El veterano Mike Nichols ha sido un de los padres de erotismo medianamente incorrecto en la gran pantalla. Toda una generación ha crecido viendo como Dustin Hoffman era seducido en ?El graduado?, sin ir más lejos. Pues bien, más mayor aunque no más viejo, el siempre de moda realizador americano ha vuelto para contarnos una historia cuyo hilo conductor es, como no, el sexo y el amor (de forma diferenciada o no).
?Closer? se centra en cuatro personajes y por lo tanto dos parejas, disfuncionalmente unidas aunque terriblemente asediadas por los miedos, inseguridades o tentaciones provocadas por el exterior. Es un fascinante viaje al interior de la vida privada de la personas, cuando esta intimidad pasa a ser el arma arrojadiza que más daño puede hacer. Cuando se llega a conocer tanto a una persona que sólo con ese conocimiento podrías tocar los botones necesarios para que pase lo que tu desees, una ampliación de ti mismo, pero necesariamente diferenciada y no siempre dispuesta a ser manejada.
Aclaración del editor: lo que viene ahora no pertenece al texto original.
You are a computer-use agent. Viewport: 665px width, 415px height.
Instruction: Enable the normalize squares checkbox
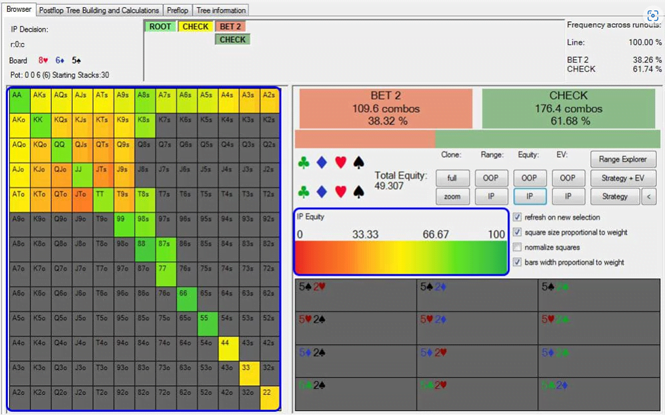pos(516,247)
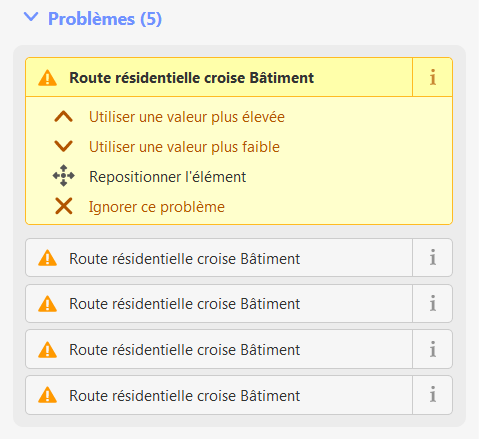This screenshot has width=479, height=439.
Task: Expand last Route résidentielle croise Bâtiment issue
Action: [219, 395]
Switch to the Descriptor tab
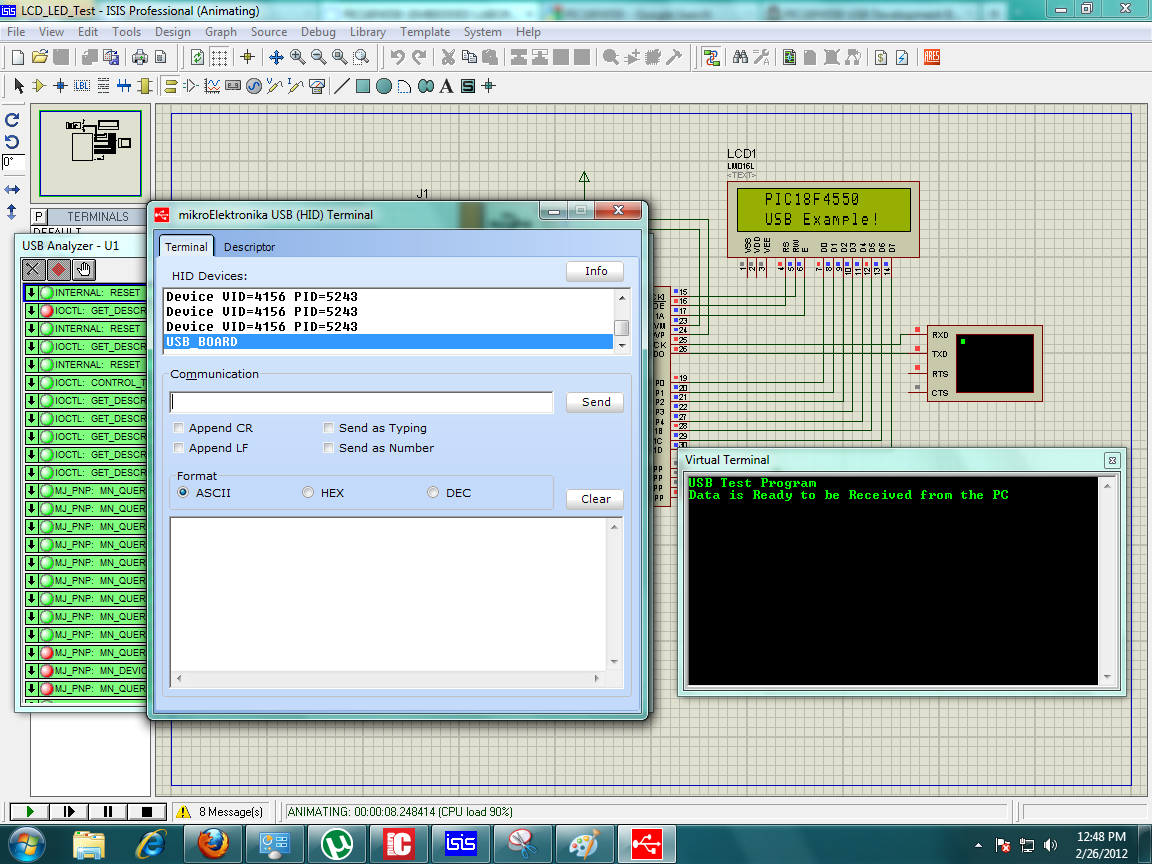 [x=249, y=246]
Nichols crea a partir de unos diálogos dignos del mejor dramaturgo (no obstante esta basada en una obra de teatro), tan mordaces e irónicos como acertados y sangrantes, una precisa sátira realista sobre la pareja, la dependencia y el sexo. Un relato sobre infidelidades y deseos, que basa en su interpretación (increíble sobre todo el trabajo de Clive Owen, digno de premios y menciones) casi toda su fuerza, dotándose a si misma de una sinceridad incontestable. Como nota negativa, cabe destacar su mal tratamiento del tempo narrativo, el cual no ha sido tomado en cuenta de ninguna manera, como se demuestra durante el metraje.
Una película sincera, que hará las delicias de los amantes de la psique humana en lo que a relaciones se refiere. Un tratado de humanidad en sus peores y mejores sentidos. Y ante todo, un filme de los que merece la pena ver.